Several compounds are able to cross the blood brain barrier and specifically bind to PBR in vivo. The most widely used selective ligand is 1-(2-Chlorophenyl-N-methylpropyl)-3-isoquinoline carboxamide (PK11195), which has been labeled with [11C] for positron emission tomography (PET) studies. Various neurologic disorders have been clinically investigated by using [11C]PK11195such as Alzheimer’s disease (Cagnin et al 2001a; Groom et al 1995), multiple sclerosis (Banati et al 2000; Debruyne et al 2003), stroke (Pappata et al 2000), Rasmussen’s encephalitis (Banati et al 1999), herpes encephalitis (Cagnin et al 2001b), amyotrophic lateral sclerosis (Turner et al 2004) and multiple system atrophy (Gerhard et al 2003). However, the brain uptake is very low (only about the same as the average activity in the entire body) with low ratios of specific binding to nondisplaceable radioactivity (less than 20%), which is not high enough for stable quantitative analysis (Pappata et al 1991; Pappata et al 2000; Sauvageau et al 2002).

In the last several years, a new class of high affinity PBR ligands has been radio-synthesized based on aryloxyanilides (Okuyama et al 1999), and some promising PET radioligands have already been developed from this class (Maeda et al 2004; Zhang et al 2003). We have also sought to develop PET ligands with high brain uptake and high ratios of specific binding to nondisplaceable radioactivity based on aryloxyanilides. We successfully developed a new PET ligand ([11C]PBR28) with high affinity ([11C]PBR28; IC50 = 0.6 nM measured with [3H]PK11195) and selectivity. In addition, in monkeys, these PET ligands showed high brain uptake and high ratios of specific binding to nondisplaceable radioactivity (Briard et al 2005).

The objective of this study was to fully characterize pharmacokinetics of this PET ligand by performing compartmental analysis with arterial input function and also by analyzing the composition of radioactive chemicals in the rat brain with high performance liquid chromatography (HPLC).

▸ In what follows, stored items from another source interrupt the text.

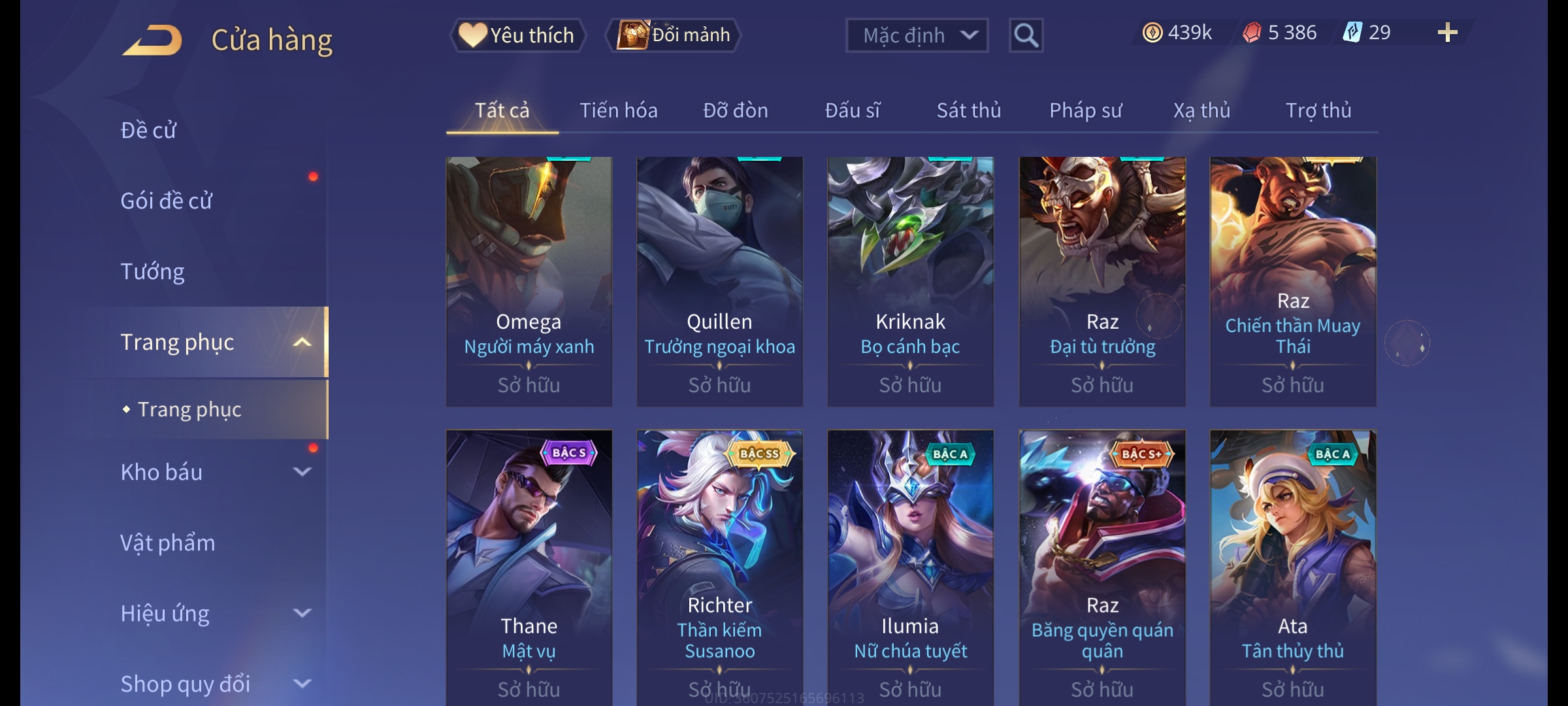Click the golden back arrow icon
Image resolution: width=1568 pixels, height=706 pixels.
click(x=152, y=39)
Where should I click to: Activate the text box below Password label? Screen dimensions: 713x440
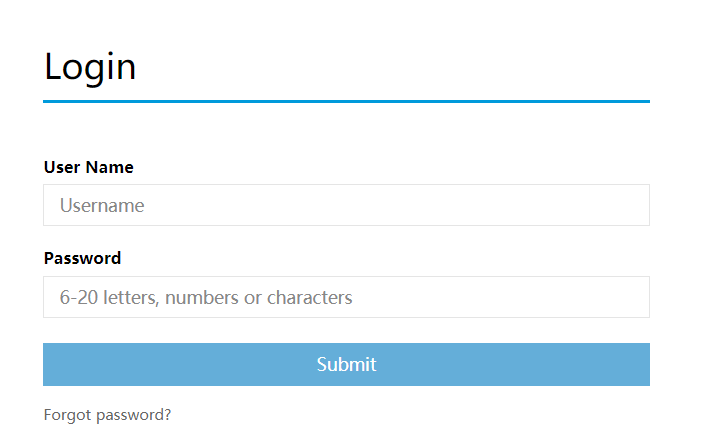tap(346, 297)

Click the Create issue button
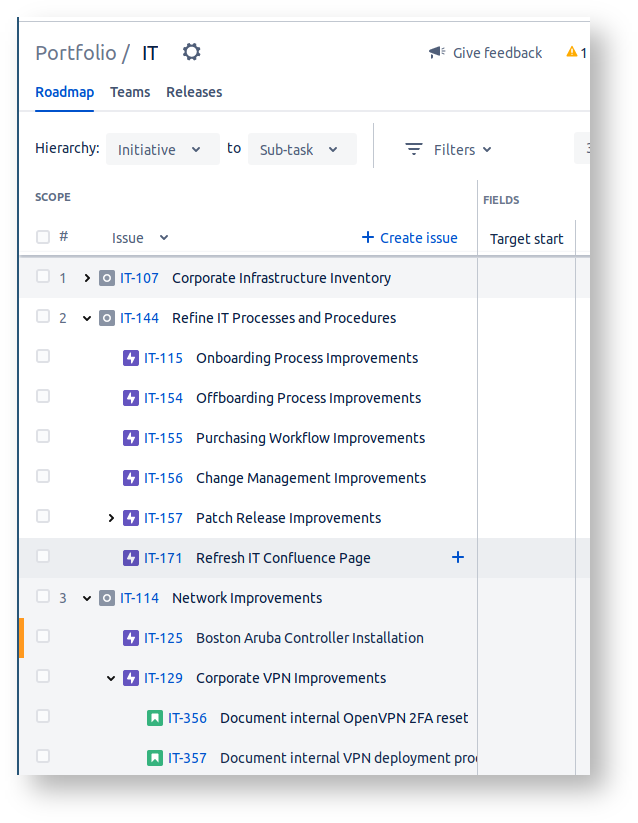(409, 238)
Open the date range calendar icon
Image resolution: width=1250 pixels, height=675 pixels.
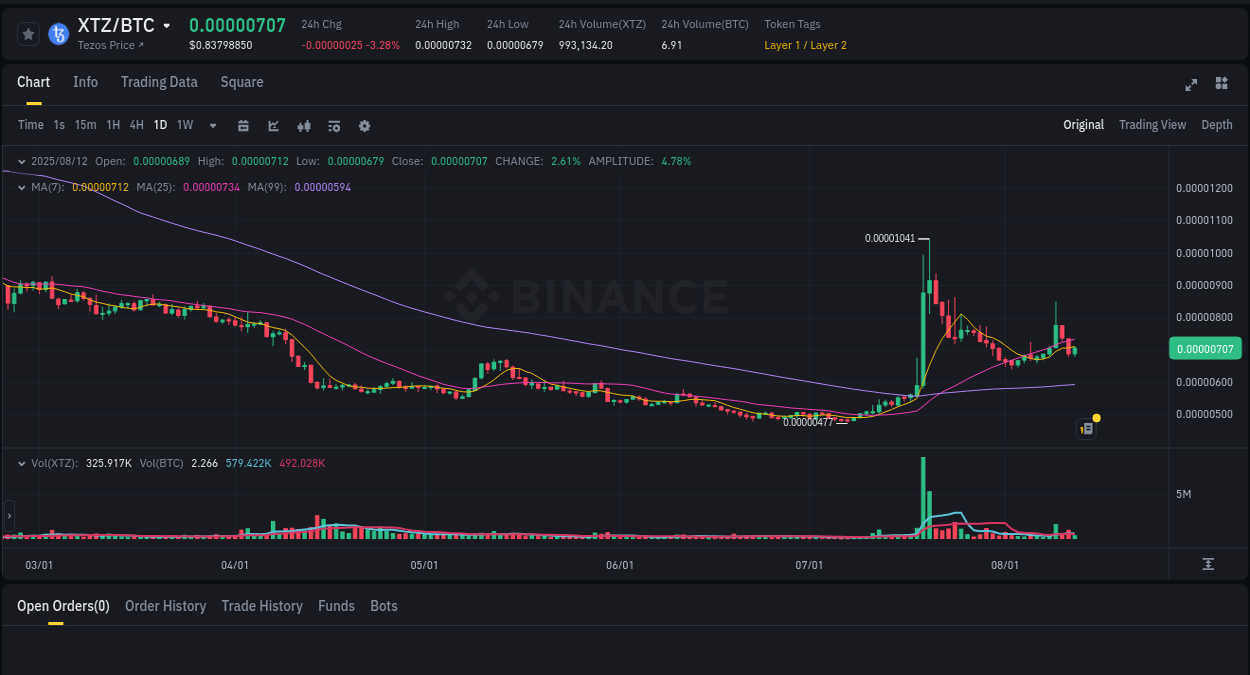pos(243,125)
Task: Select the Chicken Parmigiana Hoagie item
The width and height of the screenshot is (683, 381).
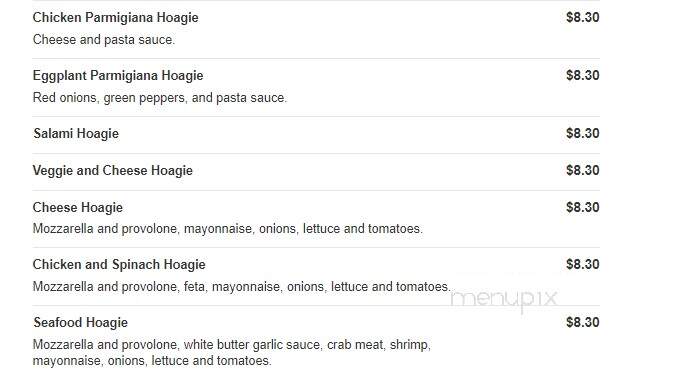Action: click(x=115, y=17)
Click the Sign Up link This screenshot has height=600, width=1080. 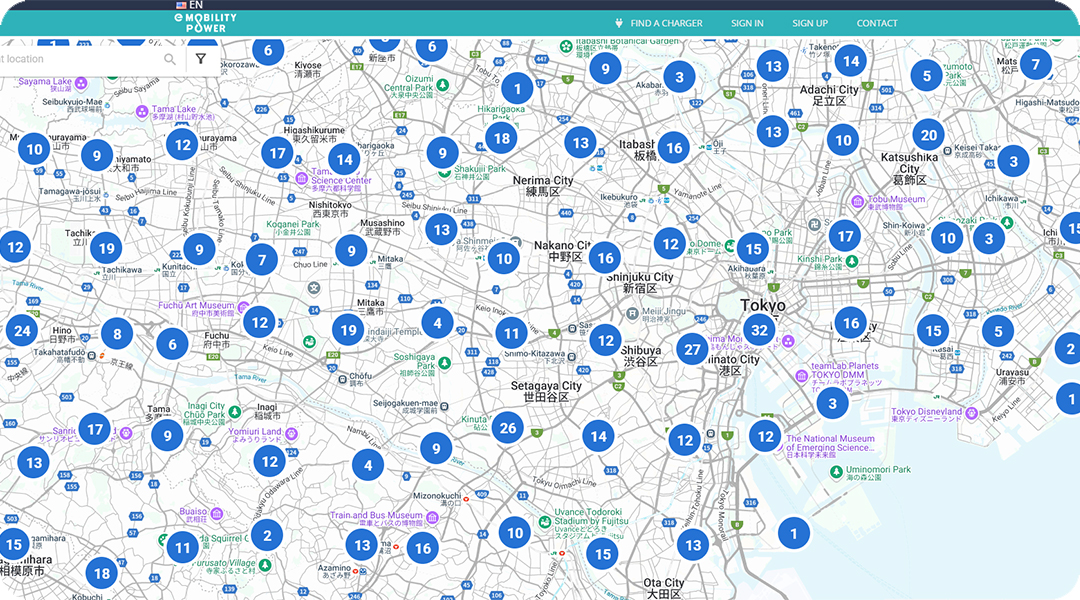point(810,23)
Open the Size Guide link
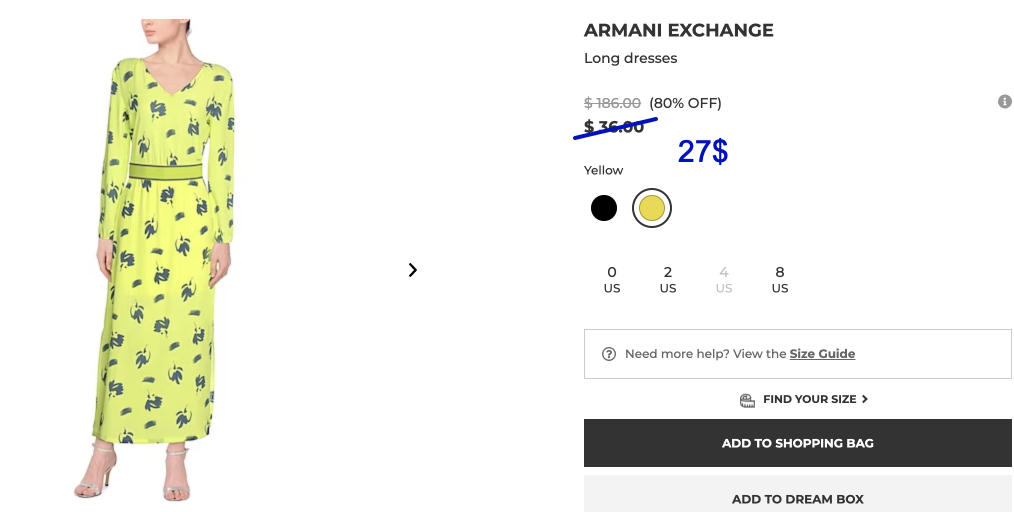Screen dimensions: 1014x512 coord(822,354)
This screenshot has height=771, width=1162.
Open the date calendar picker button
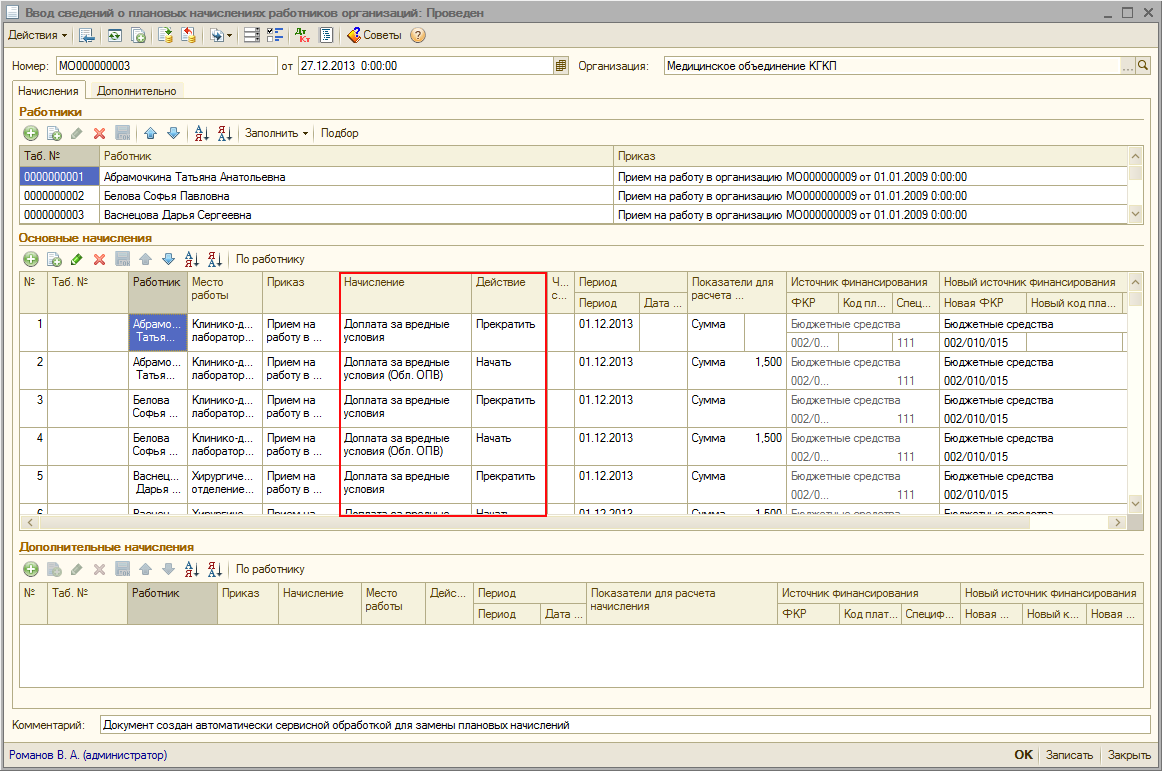[x=561, y=66]

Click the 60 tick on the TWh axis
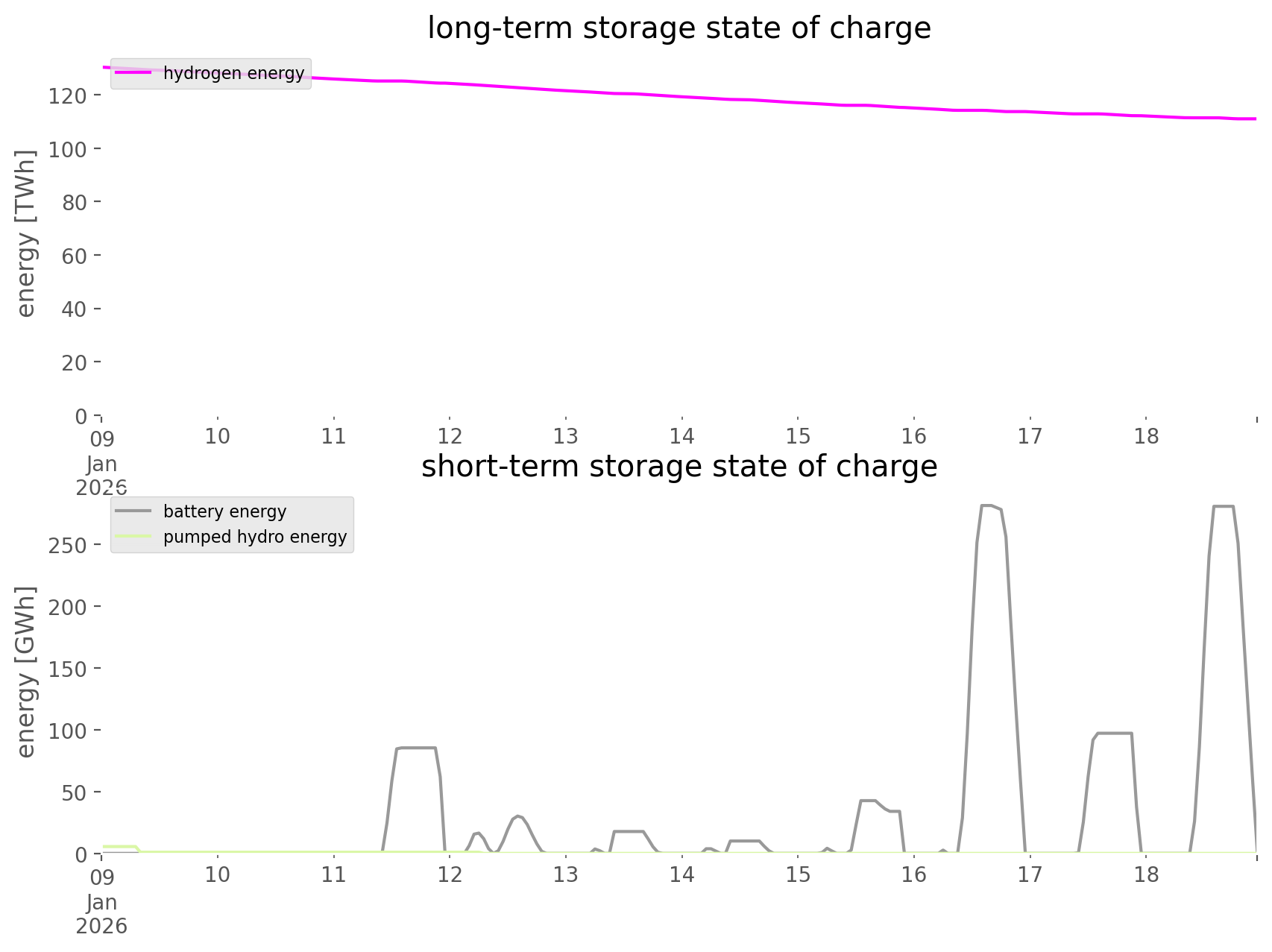coord(73,256)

Studies in Nonhuman Primates.

Two rhesus monkeys (Macacca mulatta, body weight) were used (Table 1). Anesthesia was initiated with i.m. injection of ketamine (10 mg/kg) and then maintained under anesthesia with 1.6% isoflurane and 98.4% O2. The electrocardiograph (ECG), body temperature, heart and respiration rates were measured throughout the experiment. Body temperature was maintained at 37.0-37.5°C.

All of PET scans were performed on a GE Advance scanner (General Electric Medical Systems, Waukesha, WI), with reconstructed resolution of 6 mm full-width half-maximum in all directions in 3D mode by applying scatter correction. The high resolution research tomograph (HRRT, Siemens/CPS, Knoxville, TN, USA) scanner (Schmand et al 1998; Wienhard 2002). All scans of HRRT were acquired in 64-bit list mode format. Data were reconstructed into a 256x256x207 image matrix with pre-determined frame schedule using a list mode OSEM algorithm (Carson et al 2003), resulting in an image resolution of 2.5 mm FWHM. No scatter correction was applied. After a transmission scan, the radiopharmaceutical (dose: 4.17±1.36 mCi, specific activity: 1530±580 mCi/μmol) was intravenously injected. Coronal slices covering the whole brain were obtained. PET scans were acquired for 120-180 min (33-45 frames with longer scan duration at later time points). To measure plasma concentration of [11C]PBR28 and the metabolites, a second line, intra-arterial, in the contralateral limb was used to obtain 14 blood samples. Eight samples (0.5mL each) were drawn at 15 s intervals until 2 min, followed with 1-mL samples at 3, 5, 10, 30, 60, 90, 120min in heparin-treated syringes. Each blood sample was separated into plasma and blood cell fraction by centrifugation.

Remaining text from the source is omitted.